Ze blijven komen. Ik zit wel stilleweg aan de laatste resten van het gruis uit Romontbos. Ik had toen slechts een geschatte kilo meegenomen. Nu zit ik aan de laatste paar gram, maar dat zijn ook nog een paar honderd fragmenten van bryozoa, forams, en een paar laatste ostracoden.
De buit tot nu toe: 56 groepen met daarin vergelijkbare vormen. In iedere groep zitten in gemiddelde 10 exemplaren met ongeveer 2 tot 3 soorten. Dit zijn dus ongeveer 140 verschillende bryozoa-soorten, die de verzameling in gaan. In de laatste paar gram verwacht ik nog enkele tientallen soorten. In geheel dus een zeer rijke buit, die maar weinig plaats nodig heeft.
Als ik het gehele gruis gesorteerd en determineerd heb, zal dit (Luc's) topic en het determinatiesysteem, wat mijn bijdrage (en zeker ook verder Luc's bijdrage) betreft, duidelijk groeien (wat ik overigens erg leuk vind, omdat zo de aandacht en het interesse aan deze kleintjes gestimuleerd wordt).
Daarnaast zie ik het feit dat het in afzienbare tijd niet meer zo makkelijk zal zijn, om er aan bepaalde lagen te komen. Misschien dat deze topic en de specimens in het systeem dan een waardevolle referentie voor toekomstige verzamelaars worden en een breed overzicht over de vormenrijkdom van de Limburgse bryozoa tonen.
Bij deze nog een paar mooie stukken:
foto 1: Floridina cf. trilobata (Dartevelle, 1932)
Ik heb verschillende beschrijvingen en afbeeldingen van Floridina-soorten in de literatuur met elkaar vergeleken. F. trilobata is een soort, die Voigt uit het Dano-Montien van Mons beschreven heeft. Deze soort heeft de meest overeenkomsten met mijn stuk. De Kunrader soort F. impressipora heeft lichte rimpels rond om de opesia en twee kleine porien onder de opesia (opesiulae). Dit komt niet met mijn stuk overeen. Ik hou het dus op F. trilobata.
Vooral ook door de kleine "tandjes" op de "onderlip" van de opesiae.

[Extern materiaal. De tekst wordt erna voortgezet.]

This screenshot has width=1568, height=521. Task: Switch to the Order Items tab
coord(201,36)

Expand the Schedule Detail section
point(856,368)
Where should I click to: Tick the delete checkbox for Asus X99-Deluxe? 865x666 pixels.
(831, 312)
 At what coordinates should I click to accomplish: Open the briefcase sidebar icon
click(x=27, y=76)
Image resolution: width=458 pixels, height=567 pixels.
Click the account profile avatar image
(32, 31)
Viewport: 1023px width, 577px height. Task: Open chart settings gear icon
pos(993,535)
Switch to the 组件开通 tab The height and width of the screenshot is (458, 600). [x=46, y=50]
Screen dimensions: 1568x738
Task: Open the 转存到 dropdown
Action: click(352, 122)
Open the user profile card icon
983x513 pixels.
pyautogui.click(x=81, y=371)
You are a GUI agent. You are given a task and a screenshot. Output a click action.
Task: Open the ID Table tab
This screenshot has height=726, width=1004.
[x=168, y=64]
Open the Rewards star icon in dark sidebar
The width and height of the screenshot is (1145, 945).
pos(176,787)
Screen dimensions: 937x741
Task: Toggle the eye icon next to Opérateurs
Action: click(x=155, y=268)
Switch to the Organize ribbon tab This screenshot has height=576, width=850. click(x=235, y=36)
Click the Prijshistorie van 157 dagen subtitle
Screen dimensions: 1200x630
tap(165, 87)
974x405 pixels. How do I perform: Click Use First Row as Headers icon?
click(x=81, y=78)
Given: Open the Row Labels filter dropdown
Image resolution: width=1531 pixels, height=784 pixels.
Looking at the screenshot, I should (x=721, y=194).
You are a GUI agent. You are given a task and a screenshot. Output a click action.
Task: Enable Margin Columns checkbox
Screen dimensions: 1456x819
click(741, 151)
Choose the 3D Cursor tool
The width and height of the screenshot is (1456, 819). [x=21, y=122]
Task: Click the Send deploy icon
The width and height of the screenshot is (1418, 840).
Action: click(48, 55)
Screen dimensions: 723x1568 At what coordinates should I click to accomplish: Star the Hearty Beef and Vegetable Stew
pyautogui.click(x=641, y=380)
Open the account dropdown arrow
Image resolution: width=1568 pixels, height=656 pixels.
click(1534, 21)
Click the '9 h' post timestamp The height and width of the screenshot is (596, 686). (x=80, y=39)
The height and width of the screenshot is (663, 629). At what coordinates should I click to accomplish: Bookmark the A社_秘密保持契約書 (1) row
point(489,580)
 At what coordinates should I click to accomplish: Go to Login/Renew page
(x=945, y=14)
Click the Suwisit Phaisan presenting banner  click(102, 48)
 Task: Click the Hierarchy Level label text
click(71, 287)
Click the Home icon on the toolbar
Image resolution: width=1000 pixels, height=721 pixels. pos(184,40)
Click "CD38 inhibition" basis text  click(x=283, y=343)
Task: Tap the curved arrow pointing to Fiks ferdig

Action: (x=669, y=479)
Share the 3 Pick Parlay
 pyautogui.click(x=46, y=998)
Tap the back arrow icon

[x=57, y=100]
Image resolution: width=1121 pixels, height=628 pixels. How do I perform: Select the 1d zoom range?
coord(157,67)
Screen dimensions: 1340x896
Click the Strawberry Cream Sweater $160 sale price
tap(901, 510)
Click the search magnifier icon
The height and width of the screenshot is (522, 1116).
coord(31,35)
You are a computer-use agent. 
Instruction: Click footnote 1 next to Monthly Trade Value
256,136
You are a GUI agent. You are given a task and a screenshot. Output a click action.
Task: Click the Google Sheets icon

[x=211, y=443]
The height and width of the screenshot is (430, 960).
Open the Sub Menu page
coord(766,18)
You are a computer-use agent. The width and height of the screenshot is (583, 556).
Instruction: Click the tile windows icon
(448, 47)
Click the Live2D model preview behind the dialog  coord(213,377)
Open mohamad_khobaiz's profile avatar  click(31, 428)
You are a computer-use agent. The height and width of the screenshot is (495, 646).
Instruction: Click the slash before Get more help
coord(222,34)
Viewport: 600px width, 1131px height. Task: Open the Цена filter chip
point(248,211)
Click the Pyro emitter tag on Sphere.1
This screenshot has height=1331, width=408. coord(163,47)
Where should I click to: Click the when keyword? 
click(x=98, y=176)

foto's 2 en 3: Dit is een takvormig exemplaar van een soort, die ik een paar berichten eerder al als "indet" had getoont. Na intensieve literatuur-recherche zie ik de meeste overeenkomst met Acanthopora sp. uit de Treatise. "Acanthopora is echter een problematisch genus. Sommige auteurs rekenen het tot de spongiae, sommige tot de koralen (anthozoa). Althans blijkt de naam "Acanthopora" tnt nog steeds geldig te zijn voor soorten zoals: Acanthopora pulchella (de Loriol, 1868 ) of Acanthopora lamourouxi (Haime, 1854 ) etc. Hier zal dus een wetenschapelijke revisie nodig zijn. Uitgaand van de Treatise (Part G, 1953) hou ik het op Acanthopora sp., maar zal ook de experten aanspreken.